Assignment 1: Data Pre-Processing of Historical Tropical Cyclone Records#

In this assignment, you will explore how to do data exploration and pre-processing with a .csv file containing a global collection of tropical cyclone records, the International Best Track Archive for Climate Stewardship (IBTrACS). The column variable descriptions are given here.

import pandas as pd
import matplotlib.pyplot as plt
import seaborn as sns

Load and aggregate the data set#

Using the following code, load in the data set (this takes a few seconds to run):

url = 'https://www.ncei.noaa.gov/data/international-best-track-archive-for-climate-stewardship-ibtracs/v04r00/access/csv/ibtracs.ALL.list.v04r00.csv'
df = pd.read_csv(url, parse_dates=['ISO_TIME'], usecols=range(12),
                 skiprows=[1], na_values=[' ', 'NOT_NAMED'],
                 keep_default_na=False, dtype={'NAME': str})

This data set includes cyclone tracks (so it has multiple entries per named cyclone). We’ll use the code below to create an aggregated data set for only the named cyclones, which has one entry per cyclone.
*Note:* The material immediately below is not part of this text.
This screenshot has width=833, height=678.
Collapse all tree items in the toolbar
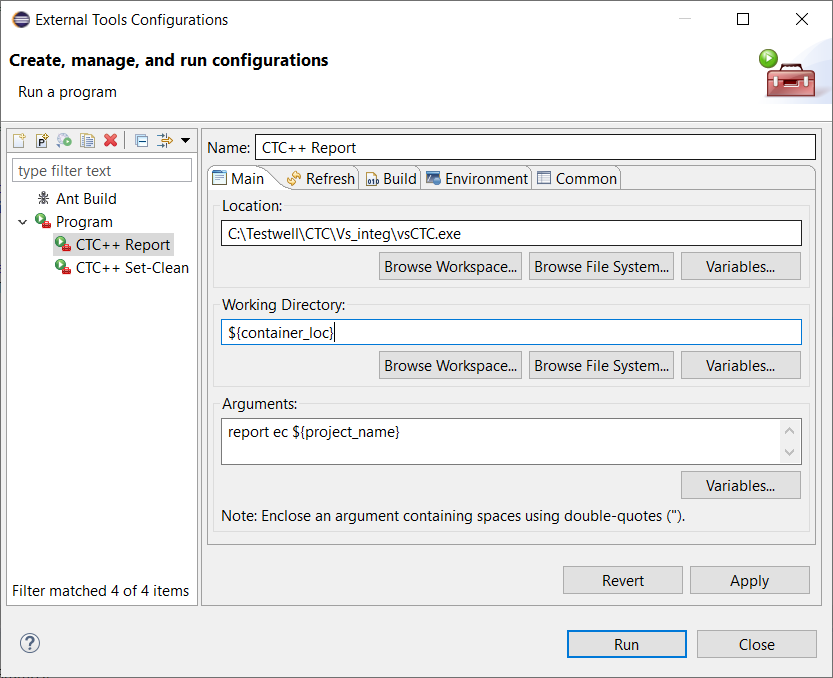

You will use the data set dfnamed for the rest of the assignment.

dfnamed = df.groupby("NAME").agg(MAX_WIND=('WMO_WIND','max'),
                               MIN_PRES=('WMO_PRES','min'),
                               MEAN_LAT=('LAT','mean'),
                               MEAN_LON=('LON','mean'),
                               BASIN=('BASIN','first'),
                               SUBBASIN=('SUBBASIN','first'),
                               NATURE=('NATURE','first'),
                               SEASON=('SEASON','first')).reset_index()
dfnamed.head()

# these lines of code remove the initial dataframe (we won't need it anymore)
import gc
del df
gc.collect()
0

Part 1: Data Exploration#

How many named cyclones are there?

len(dfnamed)
1884
  1. Use the pandas hist method to plot the marginal distributions of the variables in the dataframe dfnamed

  1. Use the seaborn Pairgrid function to create a scatterplot of all of the variables

  1. Using matplotlib, create a scatter plot of the minimum pressure vs. the maximum wind speed and color by the year the cyclone took place.
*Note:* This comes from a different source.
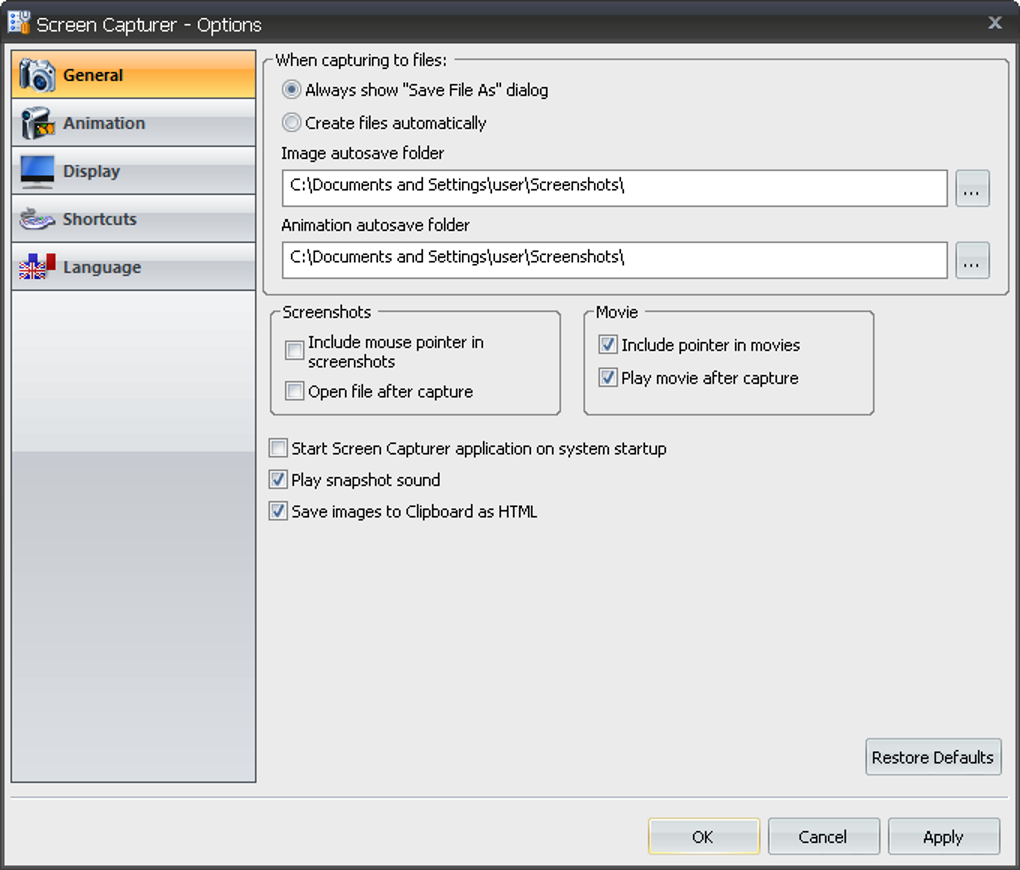The image size is (1020, 870).
Task: Close the Options dialog window
Action: [x=995, y=23]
Part 2: Handle missing data#

  1. How many non-null values does each variable have?

  1. Create a new dataframe called dfdrop where you have discarded the rows with NaN values in dfnamed

  1. Create a new dataframe called dfimputed where you have imputed the missing values in dfnamed with 0.0.

Part 3: Feature scaling#

  1. Scale the MAX_WINDusing the StandardScaler and put it into an array called y, since its the target we want to predict

  1. Create a copy of your dfdrop dataframe called dffeatures, and drop the NAME and MAX_WIND columns from your dffeatures dataframe, since the MAX_WIND variable is going to be your target variable and we won’t need the cyclone names any longer

Part 4: Encode Categorical Variables#

  1. Check which unique categories each of the variables BASIN, SUBBASIN, and NATURE take, using the dffeatures dataframe.

  1. Print out the number of cyclones in each basin and subbasin. Also print out how many of each storm type there is.
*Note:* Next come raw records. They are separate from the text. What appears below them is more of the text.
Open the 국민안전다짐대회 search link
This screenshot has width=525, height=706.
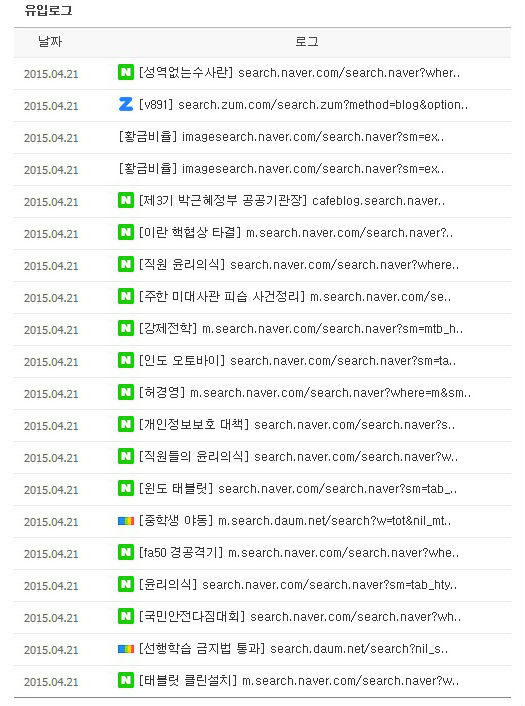click(300, 616)
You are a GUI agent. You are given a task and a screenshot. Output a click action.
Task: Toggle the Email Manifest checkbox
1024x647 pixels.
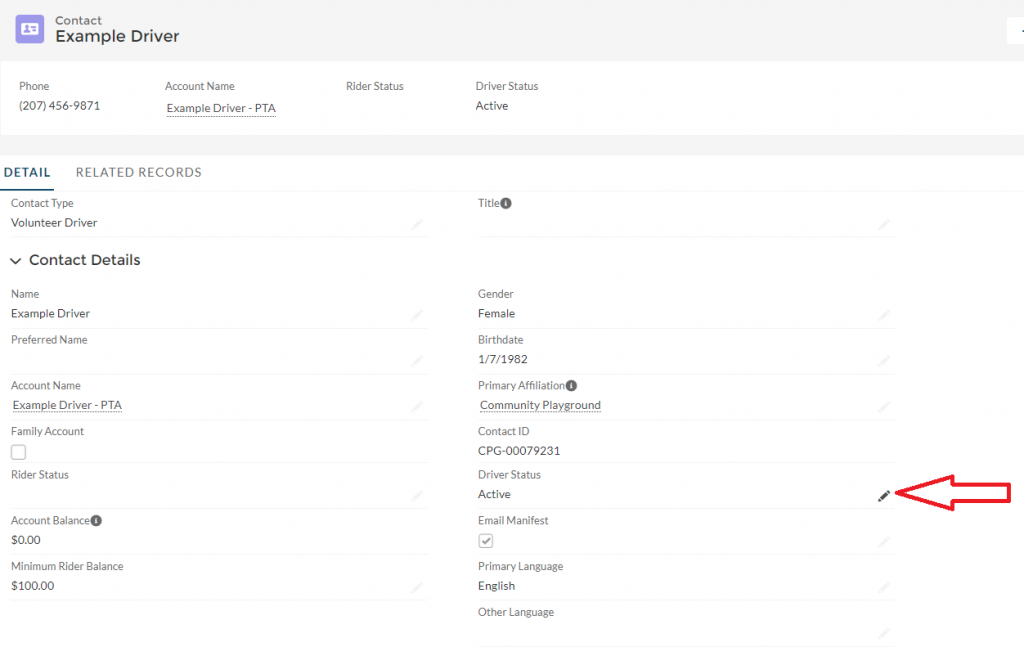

  1. Encode the BASIN, SUBBASIN, and NATURE variables in dffeatures using One Hot Encoding, and standardize MIN_PRES, MEAN_LAT, and MEAN_LON, and SEASON using the StandardScaler.

Hint: you can do this in one step using the sci-kit learn ColumnTransformer. Create an array called X that contains the encoded categorical variables and the scaled numerical variables.

  1. Print out the feature names associated with the columns in your X array.

Part 5: Train, Validation, & Test Split#

  1. Split your data set into a training and test/validation data set using the train_test_split function with 80% of your original data for training and 20% for the testing and validation data sets.

  1. Split your X_test_val and y_test_val again into separate validation and test data sets, that are 10% each of the original data set. Double check that the size of your final training, validation, and test data sets are correct by printing out the shape of each array.

  1. Save the Training, validation, and test data sets and labels as numpy arrays using np.save()

Part 6: Create your Assignments Repository#

To turn in this and other homework assignments for this course, you will create an assignments github repository.

  • Create a new directory called ml4climate2025 in your home directory.

  • Create a Readme.md markdown file that contains your name.

  • Initialize a new git repository

  • Add the file and make your first commit

  • Create a new private repository on Github called ml4climate2025. (Call it exactly like that. Do not vary the spelling, capitalization, or punctuation.)

  • Push your ml4climate2025 repository to Github.

  • On Github, go to “settings”->”collaborators”, and add kdlamb and ChhaviDixit

  • Push new commits to this repository whenever you are ready to hand in your assignments.